* **TASK BRIEF**: What is the number of lines in the entries that include the word "panel"? Respond with the number only.

* **Saved entries**:
--------

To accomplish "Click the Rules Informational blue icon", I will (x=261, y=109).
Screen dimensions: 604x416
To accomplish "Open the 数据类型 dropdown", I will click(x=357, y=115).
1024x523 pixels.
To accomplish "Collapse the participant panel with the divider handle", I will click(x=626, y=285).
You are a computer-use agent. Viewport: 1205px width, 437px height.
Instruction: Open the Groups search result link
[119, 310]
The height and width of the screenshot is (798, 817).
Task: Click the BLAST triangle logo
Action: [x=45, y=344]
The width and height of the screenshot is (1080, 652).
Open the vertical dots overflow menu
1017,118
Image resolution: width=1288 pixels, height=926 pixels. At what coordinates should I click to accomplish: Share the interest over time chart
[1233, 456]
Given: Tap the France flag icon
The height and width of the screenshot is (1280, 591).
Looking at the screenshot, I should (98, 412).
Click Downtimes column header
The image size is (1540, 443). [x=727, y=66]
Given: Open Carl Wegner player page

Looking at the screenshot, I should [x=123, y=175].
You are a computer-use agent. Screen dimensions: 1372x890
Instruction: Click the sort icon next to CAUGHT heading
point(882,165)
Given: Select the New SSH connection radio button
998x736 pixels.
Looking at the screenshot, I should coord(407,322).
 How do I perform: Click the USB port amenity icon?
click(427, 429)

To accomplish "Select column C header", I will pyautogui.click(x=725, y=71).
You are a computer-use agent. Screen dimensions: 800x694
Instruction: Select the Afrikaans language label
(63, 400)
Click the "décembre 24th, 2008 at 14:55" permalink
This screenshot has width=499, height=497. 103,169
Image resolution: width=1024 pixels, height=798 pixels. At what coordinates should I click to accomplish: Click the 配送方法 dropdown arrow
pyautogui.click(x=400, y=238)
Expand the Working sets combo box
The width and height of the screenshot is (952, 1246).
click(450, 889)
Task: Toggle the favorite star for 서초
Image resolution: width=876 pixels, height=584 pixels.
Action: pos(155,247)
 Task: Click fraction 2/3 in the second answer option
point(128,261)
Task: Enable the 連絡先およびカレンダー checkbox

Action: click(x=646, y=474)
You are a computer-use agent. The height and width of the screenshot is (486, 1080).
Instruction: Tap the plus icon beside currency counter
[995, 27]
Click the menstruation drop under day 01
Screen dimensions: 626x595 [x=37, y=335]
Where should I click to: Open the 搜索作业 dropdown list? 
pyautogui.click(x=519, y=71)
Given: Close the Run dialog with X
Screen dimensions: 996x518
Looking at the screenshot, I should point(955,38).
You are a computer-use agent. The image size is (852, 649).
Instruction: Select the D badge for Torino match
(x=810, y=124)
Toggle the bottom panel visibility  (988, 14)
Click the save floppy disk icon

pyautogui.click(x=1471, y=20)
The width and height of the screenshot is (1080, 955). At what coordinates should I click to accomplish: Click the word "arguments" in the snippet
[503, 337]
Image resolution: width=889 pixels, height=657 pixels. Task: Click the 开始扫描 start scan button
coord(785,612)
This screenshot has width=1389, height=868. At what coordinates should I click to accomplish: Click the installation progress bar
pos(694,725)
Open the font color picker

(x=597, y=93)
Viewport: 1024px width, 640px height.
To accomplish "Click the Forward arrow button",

--------

* **ANSWER**: 2